The paper establishes a framework to assess the impact of AI data center load variations on fatigue damage of turbine generators and proposes a three-step frequency-domain method to quantify limits on these fluctuations. The approach is demonstrated on IEEE test systems and a 2000-bus Texas system.
A framework is established that assesses the impact of variations in artificial intelligence (AI) data center (DC) loads on the fatigue damage of steam/gas turbines of the synchronous generators (SGs) from torsional oscillations. Next, a simple three-step process that is supported by frequency-domain analysis is laid out to quantify the limits on fluctuations in AI DC loads. In the first step, the maximum allowable variation in electrical power output at each SG terminal is independently determined from the first principles. This step needs only a lumped multi-mass model of the mechanical side of the SG. In the second step, we propose a new approach that relies on load flow to determine the so-called algebraic `interaction factor' that maps the change in AI DC load at a given bus to the corresponding change in each of the SG power outputs.
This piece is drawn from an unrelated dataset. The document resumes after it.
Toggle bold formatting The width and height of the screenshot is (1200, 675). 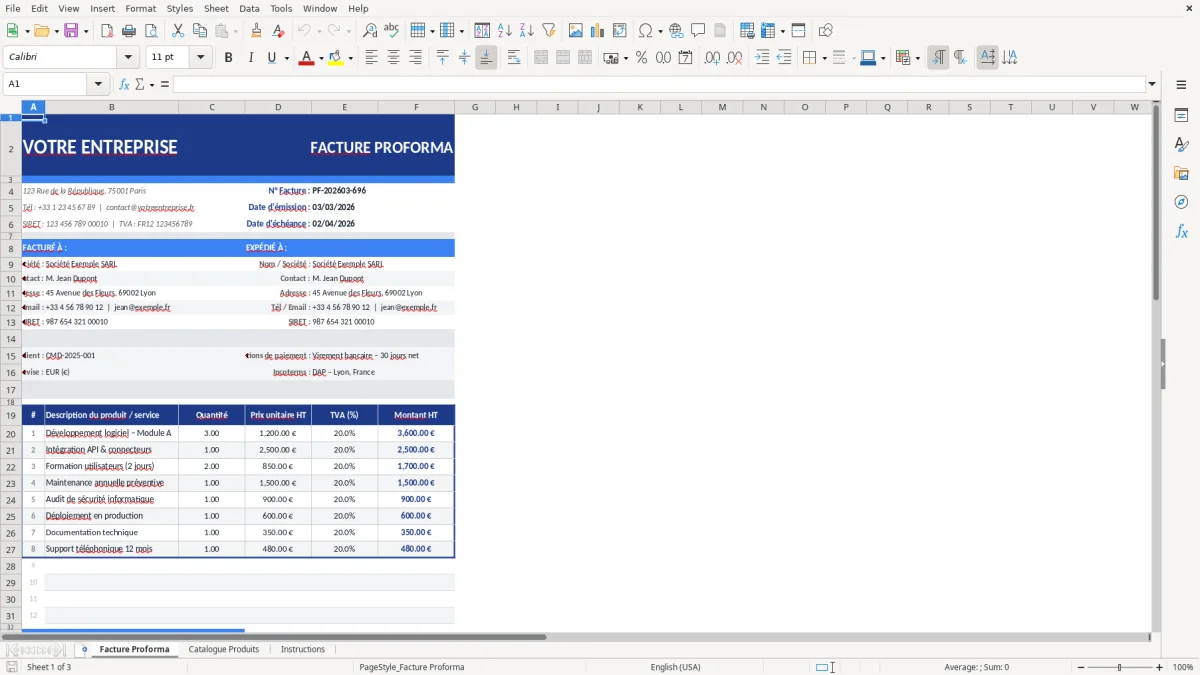point(228,57)
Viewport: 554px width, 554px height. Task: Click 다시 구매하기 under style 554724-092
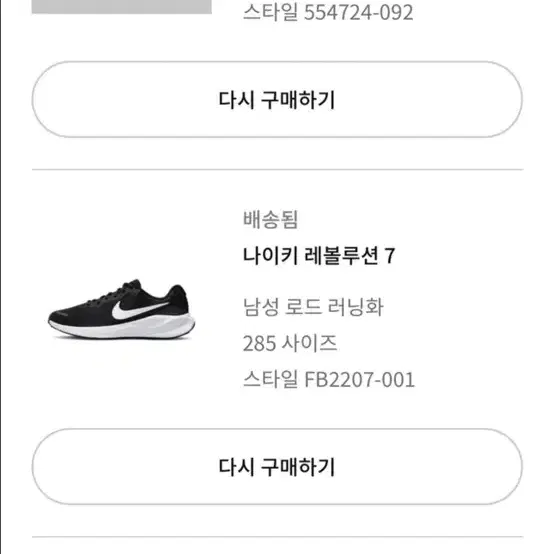pyautogui.click(x=277, y=100)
In the third step, we propose a screening method to rank the candidate buses to site AI DCs and solve an optimization problem to determine the optimal allowable fluctuations in the AI DCs. We demonstrate the applicability of the proposed approach through frequency-domain and time-domain analyses in the modified IEEE 4-machine and IEEE-68 bus systems using a dynamic phasor framework. Finally, we demonstrate the scalability of the proposed approach on the synthetic 2000-bus Texas system.